Para criminosos, isso deveria ser um desincentivo óbvio. Usar USDT para lavar dinheiro é, em certo sentido, mais arriscado do que usar dinheiro vivo. Cada movimentação fica registrada de forma permanente e pública. Mesmo assim, redes como a Xinbi continuam operando com stablecoins, provavelmente pela facilidade de movimentação internacional e pela falsa percepção de anonimato.
Essa dinâmica tem implicações regulatórias relevantes. Como analisamos em matérias anteriores sobre regulação cripto, legisladores ao redor do mundo estão desenhando arcabouços específicos para stablecoins. A capacidade demonstrada de cooperação com autoridades fortalece o argumento de que stablecoins reguladas podem coexistir com o sistema financeiro tradicional, algo que o mercado financeiro convencional tem observado com atenção crescente.
O que isso significa para o mercado
Do ponto de vista prático, a operação reforça três tendências que vêm se consolidando no ecossistema cripto.
A primeira é a crescente legitimação institucional das stablecoins.

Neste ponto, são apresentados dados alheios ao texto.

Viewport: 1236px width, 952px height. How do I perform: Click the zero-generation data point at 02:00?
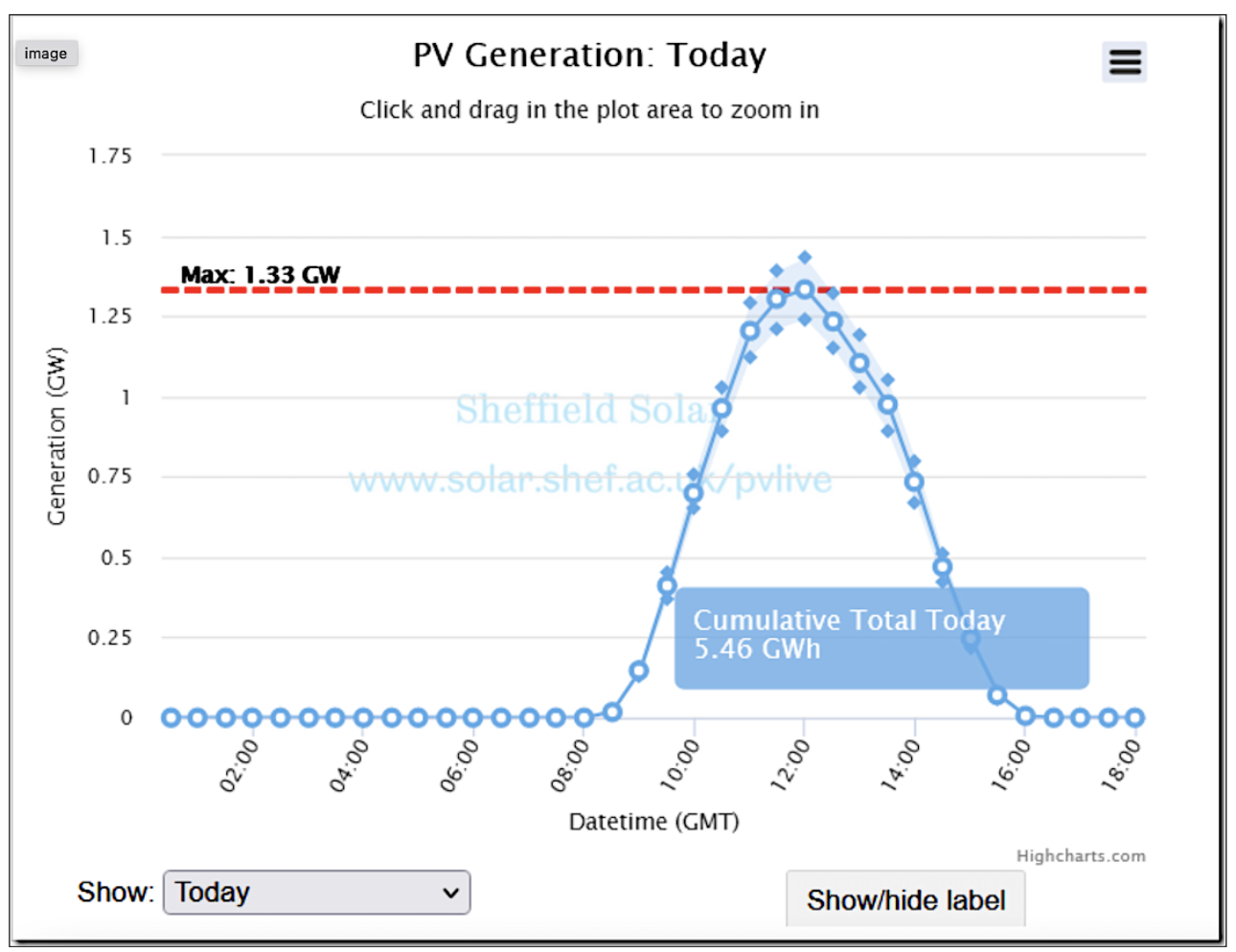pyautogui.click(x=253, y=717)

Quando o DOJ emite um agradecimento formal à Tether, o sinal para reguladores e investidores institucionais é claro: existe um caminho de cooperação possível.
A segunda é a compressão do espaço para uso ilícito de criptomoedas. Os US$ 5 bilhões bloqueados pela Tether ao longo dos anos, somados às ferramentas de análise on-chain cada vez mais sofisticadas, tornam blockchains públicas um terreno cada vez mais hostil para criminosos. Dados da Chainalysis já mostram que a participação de transações ilícitas no volume total de cripto vem caindo ano a ano.
A terceira é o fortalecimento do modelo de stablecoin centralizada como padrão de mercado. Enquanto alternativas descentralizadas existem, a capacidade de compliance da Tether e de concorrentes como a Circle (emissora do USDC) cria uma vantagem competitiva junto a reguladores e grandes instituições.
Para o investidor, o recado é que o ambiente regulatório ao redor de stablecoins está amadurecendo rapidamente. Operações como a do grupo Xinbi servem como argumento concreto para reguladores que defendem um enquadramento específico para esses ativos, algo que pode trazer mais clareza jurídica e, por consequência, mais capital institucional para o setor.
Este conteúdo é informativo e educacional e não constitui recomendação de investimento. Rentabilidade passada não é garantia de resultados futuros.